*YOUR INSTRUCTIONS*: The records that follow must be transcribed in full, without any change.

*DATASET*:
□ □ □ □ □

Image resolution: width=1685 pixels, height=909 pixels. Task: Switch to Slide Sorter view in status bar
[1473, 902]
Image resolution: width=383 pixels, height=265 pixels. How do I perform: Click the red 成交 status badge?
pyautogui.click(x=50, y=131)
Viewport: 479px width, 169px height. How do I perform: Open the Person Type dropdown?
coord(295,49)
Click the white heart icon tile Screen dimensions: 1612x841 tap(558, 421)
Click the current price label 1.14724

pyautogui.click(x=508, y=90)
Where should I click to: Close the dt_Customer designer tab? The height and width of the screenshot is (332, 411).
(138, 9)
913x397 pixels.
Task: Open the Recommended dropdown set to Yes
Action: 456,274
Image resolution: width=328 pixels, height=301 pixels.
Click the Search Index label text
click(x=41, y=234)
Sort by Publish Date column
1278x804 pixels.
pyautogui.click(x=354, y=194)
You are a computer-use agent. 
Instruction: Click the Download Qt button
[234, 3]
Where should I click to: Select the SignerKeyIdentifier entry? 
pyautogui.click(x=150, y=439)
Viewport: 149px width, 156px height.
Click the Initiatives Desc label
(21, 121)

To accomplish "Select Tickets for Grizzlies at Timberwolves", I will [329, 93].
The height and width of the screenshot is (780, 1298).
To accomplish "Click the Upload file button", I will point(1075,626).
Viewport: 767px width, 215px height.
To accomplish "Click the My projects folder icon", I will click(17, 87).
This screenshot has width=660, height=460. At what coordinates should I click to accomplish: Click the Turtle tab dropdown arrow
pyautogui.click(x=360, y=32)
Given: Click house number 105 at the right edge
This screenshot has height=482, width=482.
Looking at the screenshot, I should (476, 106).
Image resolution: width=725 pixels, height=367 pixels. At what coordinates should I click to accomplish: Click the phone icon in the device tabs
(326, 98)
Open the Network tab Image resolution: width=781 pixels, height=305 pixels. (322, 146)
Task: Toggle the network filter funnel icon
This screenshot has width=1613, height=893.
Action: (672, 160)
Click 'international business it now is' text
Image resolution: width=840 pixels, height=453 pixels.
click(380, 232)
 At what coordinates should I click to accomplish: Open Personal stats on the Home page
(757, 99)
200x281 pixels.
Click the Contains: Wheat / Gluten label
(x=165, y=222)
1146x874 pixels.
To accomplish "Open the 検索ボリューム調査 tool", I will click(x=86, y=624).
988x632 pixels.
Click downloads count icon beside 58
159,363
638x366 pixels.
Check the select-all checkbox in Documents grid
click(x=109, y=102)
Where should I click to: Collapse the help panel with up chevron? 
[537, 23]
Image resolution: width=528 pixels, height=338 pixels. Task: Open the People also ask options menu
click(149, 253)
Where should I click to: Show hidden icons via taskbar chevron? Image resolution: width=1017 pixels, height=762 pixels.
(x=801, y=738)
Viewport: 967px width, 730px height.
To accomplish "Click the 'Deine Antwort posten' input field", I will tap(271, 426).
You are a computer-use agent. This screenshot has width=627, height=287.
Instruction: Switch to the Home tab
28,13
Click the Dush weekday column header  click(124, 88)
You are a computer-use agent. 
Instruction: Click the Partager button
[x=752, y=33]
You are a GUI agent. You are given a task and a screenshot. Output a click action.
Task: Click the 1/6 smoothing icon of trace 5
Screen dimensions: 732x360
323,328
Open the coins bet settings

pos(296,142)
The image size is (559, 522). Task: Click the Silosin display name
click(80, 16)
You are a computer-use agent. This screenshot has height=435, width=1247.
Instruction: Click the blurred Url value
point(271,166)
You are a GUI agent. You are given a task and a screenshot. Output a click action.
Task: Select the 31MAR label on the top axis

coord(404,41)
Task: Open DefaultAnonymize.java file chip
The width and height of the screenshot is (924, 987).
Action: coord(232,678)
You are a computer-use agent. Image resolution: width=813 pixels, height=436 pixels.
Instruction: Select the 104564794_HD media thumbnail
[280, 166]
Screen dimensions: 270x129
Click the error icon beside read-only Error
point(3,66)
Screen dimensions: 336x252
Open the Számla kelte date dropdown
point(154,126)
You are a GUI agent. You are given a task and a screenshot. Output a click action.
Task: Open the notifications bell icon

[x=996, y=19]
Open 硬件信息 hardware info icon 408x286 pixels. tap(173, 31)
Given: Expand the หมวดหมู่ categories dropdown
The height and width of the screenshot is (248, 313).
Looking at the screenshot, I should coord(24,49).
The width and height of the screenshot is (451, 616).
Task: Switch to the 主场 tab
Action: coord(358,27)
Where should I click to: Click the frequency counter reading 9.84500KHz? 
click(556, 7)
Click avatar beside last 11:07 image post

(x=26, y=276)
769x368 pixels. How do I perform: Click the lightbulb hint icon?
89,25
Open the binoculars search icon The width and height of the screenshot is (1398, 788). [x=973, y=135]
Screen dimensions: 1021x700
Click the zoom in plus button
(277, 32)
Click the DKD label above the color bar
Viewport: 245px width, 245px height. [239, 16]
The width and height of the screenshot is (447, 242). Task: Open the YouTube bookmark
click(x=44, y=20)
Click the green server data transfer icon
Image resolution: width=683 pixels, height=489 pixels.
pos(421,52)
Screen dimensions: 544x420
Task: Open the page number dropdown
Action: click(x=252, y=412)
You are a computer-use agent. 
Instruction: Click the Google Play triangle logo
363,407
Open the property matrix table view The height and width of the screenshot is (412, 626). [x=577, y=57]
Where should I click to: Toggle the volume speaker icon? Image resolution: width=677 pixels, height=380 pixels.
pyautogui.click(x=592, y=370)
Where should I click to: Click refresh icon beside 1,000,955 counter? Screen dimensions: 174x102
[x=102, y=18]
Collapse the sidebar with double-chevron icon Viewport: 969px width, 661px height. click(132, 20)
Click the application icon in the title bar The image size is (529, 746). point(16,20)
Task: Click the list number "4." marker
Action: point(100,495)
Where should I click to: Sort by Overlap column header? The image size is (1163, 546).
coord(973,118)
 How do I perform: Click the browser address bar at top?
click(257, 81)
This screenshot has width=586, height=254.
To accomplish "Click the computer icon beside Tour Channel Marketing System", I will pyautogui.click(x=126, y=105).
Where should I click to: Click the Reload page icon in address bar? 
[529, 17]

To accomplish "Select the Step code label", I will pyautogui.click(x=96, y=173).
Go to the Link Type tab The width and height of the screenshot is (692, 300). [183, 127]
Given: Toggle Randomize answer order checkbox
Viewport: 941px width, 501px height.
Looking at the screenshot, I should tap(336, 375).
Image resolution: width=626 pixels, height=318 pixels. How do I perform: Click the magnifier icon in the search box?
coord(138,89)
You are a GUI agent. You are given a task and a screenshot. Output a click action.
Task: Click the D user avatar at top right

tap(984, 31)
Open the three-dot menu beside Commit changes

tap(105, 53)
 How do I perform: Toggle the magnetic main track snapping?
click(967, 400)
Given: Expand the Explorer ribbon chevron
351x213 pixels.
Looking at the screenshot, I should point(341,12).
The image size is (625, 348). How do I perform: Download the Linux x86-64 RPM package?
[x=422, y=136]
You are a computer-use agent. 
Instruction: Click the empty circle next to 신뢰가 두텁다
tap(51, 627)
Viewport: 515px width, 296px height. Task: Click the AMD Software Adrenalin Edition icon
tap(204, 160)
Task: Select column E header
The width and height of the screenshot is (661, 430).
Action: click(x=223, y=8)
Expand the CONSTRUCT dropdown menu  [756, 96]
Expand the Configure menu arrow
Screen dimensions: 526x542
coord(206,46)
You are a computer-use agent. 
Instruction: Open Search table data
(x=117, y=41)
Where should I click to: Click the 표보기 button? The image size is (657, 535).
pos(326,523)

□ □ □ □ □

*PROBLEM SOLUTION*:
Image resolution: width=1685 pixels, height=909 pixels. Task: Switch to Slide Sorter view in status bar
[1473, 902]
Image resolution: width=383 pixels, height=265 pixels. How do I perform: Click the red 成交 status badge?
pyautogui.click(x=50, y=131)
Viewport: 479px width, 169px height. How do I perform: Open the Person Type dropdown?
coord(295,49)
Click the white heart icon tile Screen dimensions: 1612x841 tap(558, 421)
Click the current price label 1.14724

pyautogui.click(x=508, y=90)
Where should I click to: Close the dt_Customer designer tab? The height and width of the screenshot is (332, 411).
(138, 9)
913x397 pixels.
Task: Open the Recommended dropdown set to Yes
Action: 456,274
Image resolution: width=328 pixels, height=301 pixels.
Click the Search Index label text
click(x=41, y=234)
Sort by Publish Date column
1278x804 pixels.
pyautogui.click(x=354, y=194)
You are a computer-use agent. 
Instruction: Click the Download Qt button
[234, 3]
Where should I click to: Select the SignerKeyIdentifier entry? 
pyautogui.click(x=150, y=439)
Viewport: 149px width, 156px height.
Click the Initiatives Desc label
(21, 121)

To accomplish "Select Tickets for Grizzlies at Timberwolves", I will [329, 93].
The height and width of the screenshot is (780, 1298).
To accomplish "Click the Upload file button", I will point(1075,626).
Viewport: 767px width, 215px height.
To accomplish "Click the My projects folder icon", I will click(17, 87).
This screenshot has width=660, height=460. At what coordinates should I click to accomplish: Click the Turtle tab dropdown arrow
pyautogui.click(x=360, y=32)
Given: Click house number 105 at the right edge
This screenshot has height=482, width=482.
Looking at the screenshot, I should (476, 106).
Image resolution: width=725 pixels, height=367 pixels. At what coordinates should I click to accomplish: Click the phone icon in the device tabs
(326, 98)
Open the Network tab Image resolution: width=781 pixels, height=305 pixels. (322, 146)
Task: Toggle the network filter funnel icon
This screenshot has width=1613, height=893.
Action: (672, 160)
Click 'international business it now is' text
Image resolution: width=840 pixels, height=453 pixels.
click(380, 232)
 At what coordinates should I click to accomplish: Open Personal stats on the Home page
(757, 99)
200x281 pixels.
Click the Contains: Wheat / Gluten label
(x=165, y=222)
1146x874 pixels.
To accomplish "Open the 検索ボリューム調査 tool", I will click(x=86, y=624).
988x632 pixels.
Click downloads count icon beside 58
159,363
638x366 pixels.
Check the select-all checkbox in Documents grid
click(x=109, y=102)
Where should I click to: Collapse the help panel with up chevron? 
[537, 23]
Image resolution: width=528 pixels, height=338 pixels. Task: Open the People also ask options menu
click(149, 253)
Where should I click to: Show hidden icons via taskbar chevron? Image resolution: width=1017 pixels, height=762 pixels.
(x=801, y=738)
Viewport: 967px width, 730px height.
To accomplish "Click the 'Deine Antwort posten' input field", I will tap(271, 426).
You are a computer-use agent. This screenshot has width=627, height=287.
Instruction: Switch to the Home tab
28,13
Click the Dush weekday column header  click(124, 88)
You are a computer-use agent. 
Instruction: Click the Partager button
[x=752, y=33]
You are a GUI agent. You are given a task and a screenshot. Output a click action.
Task: Click the 1/6 smoothing icon of trace 5
Screen dimensions: 732x360
323,328
Open the coins bet settings

pos(296,142)
The image size is (559, 522). Task: Click the Silosin display name
click(80, 16)
You are a computer-use agent. This screenshot has height=435, width=1247.
Instruction: Click the blurred Url value
point(271,166)
You are a GUI agent. You are given a task and a screenshot. Output a click action.
Task: Select the 31MAR label on the top axis

coord(404,41)
Task: Open DefaultAnonymize.java file chip
The width and height of the screenshot is (924, 987).
Action: coord(232,678)
You are a computer-use agent. Image resolution: width=813 pixels, height=436 pixels.
Instruction: Select the 104564794_HD media thumbnail
[280, 166]
Screen dimensions: 270x129
Click the error icon beside read-only Error
point(3,66)
Screen dimensions: 336x252
Open the Számla kelte date dropdown
point(154,126)
You are a GUI agent. You are given a task and a screenshot. Output a click action.
Task: Open the notifications bell icon

[x=996, y=19]
Open 硬件信息 hardware info icon 408x286 pixels. tap(173, 31)
Given: Expand the หมวดหมู่ categories dropdown
The height and width of the screenshot is (248, 313).
Looking at the screenshot, I should coord(24,49).
The width and height of the screenshot is (451, 616).
Task: Switch to the 主场 tab
Action: coord(358,27)
Where should I click to: Click the frequency counter reading 9.84500KHz? 
click(556, 7)
Click avatar beside last 11:07 image post

(x=26, y=276)
769x368 pixels. How do I perform: Click the lightbulb hint icon?
89,25
Open the binoculars search icon The width and height of the screenshot is (1398, 788). [x=973, y=135]
Screen dimensions: 1021x700
Click the zoom in plus button
(277, 32)
Click the DKD label above the color bar
Viewport: 245px width, 245px height. [239, 16]
The width and height of the screenshot is (447, 242). Task: Open the YouTube bookmark
click(x=44, y=20)
Click the green server data transfer icon
Image resolution: width=683 pixels, height=489 pixels.
pos(421,52)
Screen dimensions: 544x420
Task: Open the page number dropdown
Action: click(x=252, y=412)
You are a computer-use agent. 
Instruction: Click the Google Play triangle logo
363,407
Open the property matrix table view The height and width of the screenshot is (412, 626). [x=577, y=57]
Where should I click to: Toggle the volume speaker icon? Image resolution: width=677 pixels, height=380 pixels.
pyautogui.click(x=592, y=370)
Where should I click to: Click refresh icon beside 1,000,955 counter? Screen dimensions: 174x102
[x=102, y=18]
Collapse the sidebar with double-chevron icon Viewport: 969px width, 661px height. click(132, 20)
Click the application icon in the title bar The image size is (529, 746). point(16,20)
Task: Click the list number "4." marker
Action: point(100,495)
Where should I click to: Sort by Overlap column header? The image size is (1163, 546).
coord(973,118)
 How do I perform: Click the browser address bar at top?
click(257, 81)
This screenshot has width=586, height=254.
To accomplish "Click the computer icon beside Tour Channel Marketing System", I will pyautogui.click(x=126, y=105).
Where should I click to: Click the Reload page icon in address bar? 
[529, 17]

To accomplish "Select the Step code label", I will pyautogui.click(x=96, y=173).
Go to the Link Type tab The width and height of the screenshot is (692, 300). [183, 127]
Given: Toggle Randomize answer order checkbox
Viewport: 941px width, 501px height.
Looking at the screenshot, I should tap(336, 375).
Image resolution: width=626 pixels, height=318 pixels. How do I perform: Click the magnifier icon in the search box?
coord(138,89)
You are a GUI agent. You are given a task and a screenshot. Output a click action.
Task: Click the D user avatar at top right

tap(984, 31)
Open the three-dot menu beside Commit changes

tap(105, 53)
 How do I perform: Toggle the magnetic main track snapping?
click(967, 400)
Given: Expand the Explorer ribbon chevron
351x213 pixels.
Looking at the screenshot, I should point(341,12).
The image size is (625, 348). How do I perform: Download the Linux x86-64 RPM package?
[x=422, y=136]
You are a computer-use agent. 
Instruction: Click the empty circle next to 신뢰가 두텁다
tap(51, 627)
Viewport: 515px width, 296px height. Task: Click the AMD Software Adrenalin Edition icon
tap(204, 160)
Task: Select column E header
The width and height of the screenshot is (661, 430).
Action: click(x=223, y=8)
Expand the CONSTRUCT dropdown menu  [756, 96]
Expand the Configure menu arrow
Screen dimensions: 526x542
coord(206,46)
You are a computer-use agent. 
Instruction: Open Search table data
(x=117, y=41)
Where should I click to: Click the 표보기 button? The image size is (657, 535).
pos(326,523)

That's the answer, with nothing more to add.